For the last 35 years, the nation’s first and only grizzly bear recovery coordinator has endured public scrutiny, death threats and the imminent extinction of an iconic species

By Dillon Tabish
Chris Servheen, pictured in Polson on April 26, 2016. Greg Lindstrom | Flathead Beacon

Last week, inside his office on the University of Montana campus, Chris Servheen wrapped up his 35-year career as the federal government’s first and only grizzly bear recovery coordinator.

The occasion on April 29 passed without fanfare as the 65-year-old worked quietly and alone, the final minutes winding down on a career as turbulent as it was influential.

As the foremost person tasked with saving a species as iconic as the grizzly bear, which teetered on the brink of extinction only 50 years ago, Servheen has been at the center of controversy and scrutiny for much of the last four decades.

When he started in 1981, he tried saving the species with the help of state, federal and tribal agencies while also trying to reshape society’s views of grizzlies and how Americans live and recreate in bear country.

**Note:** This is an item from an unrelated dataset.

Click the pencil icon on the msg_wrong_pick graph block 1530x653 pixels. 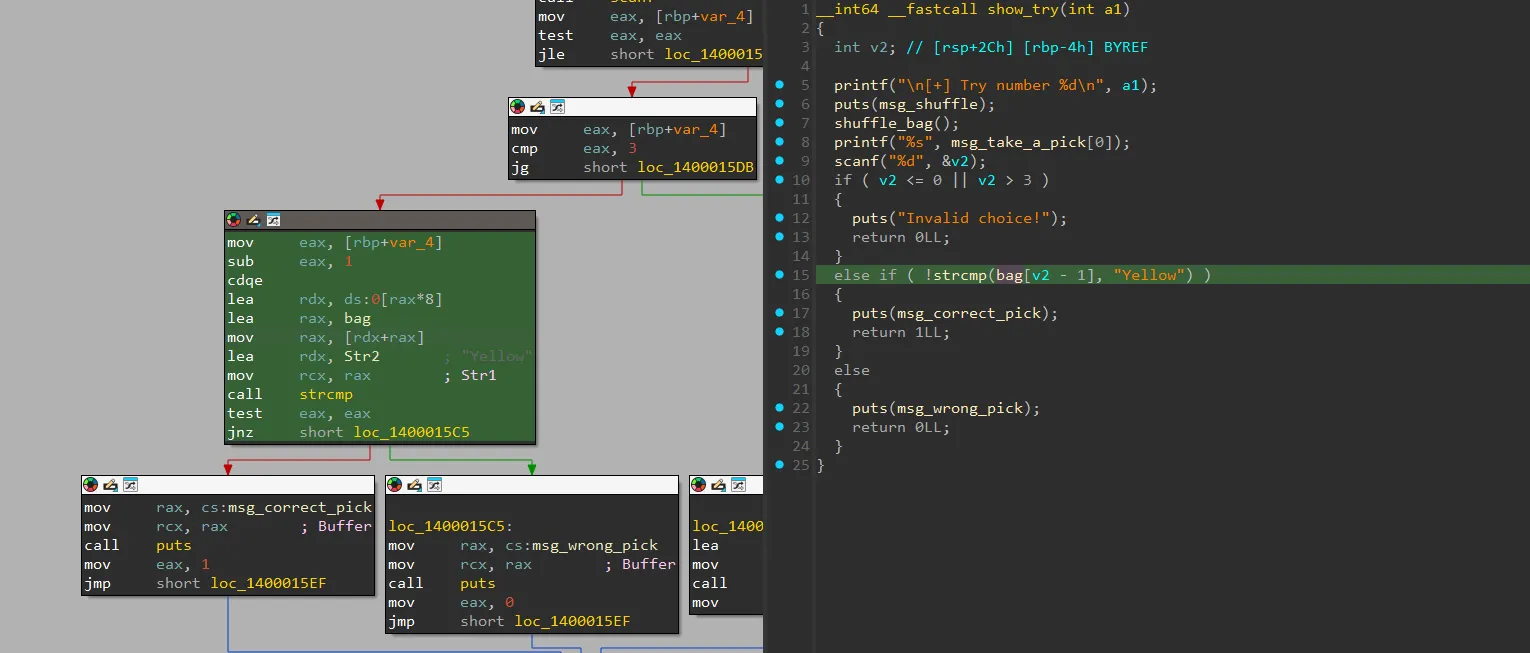414,485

As a result, he has been both reviled and revered. For someone who has stared down countless grizzlies in the wild, he has endured far graver death threats in person and over the phone from enraged environmentalists and ranchers.

“Chris Servheen is the worst person in the world,” an environmental blogger wrote in 2015.

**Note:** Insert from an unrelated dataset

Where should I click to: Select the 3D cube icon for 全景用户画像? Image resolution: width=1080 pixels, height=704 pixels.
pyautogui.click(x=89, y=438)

At the same time, “Dr. Bear” is credited with leading the complicated quest to save a symbol of America’s wildlands, the second largest carnivore on the continent that nearly vanished from the landscape before Servheen took the reins of federal protections after they were enacted. The U.S. Fish and Wildlife Service in 2007 honored Servheen with the Department of the Interior’s second highest award for his efforts spearheading scientific research and conservation measures that greatly expanded the grizzly population over his tenure.

It has been with a dogged determination, perhaps best exemplified by his Teddy Roosevelt-like mustache that has shaded to grey after all these years, that Servheen has weathered the storm and forged onward, pioneering the nation’s landmark mission to help threatened and endangered wildlife.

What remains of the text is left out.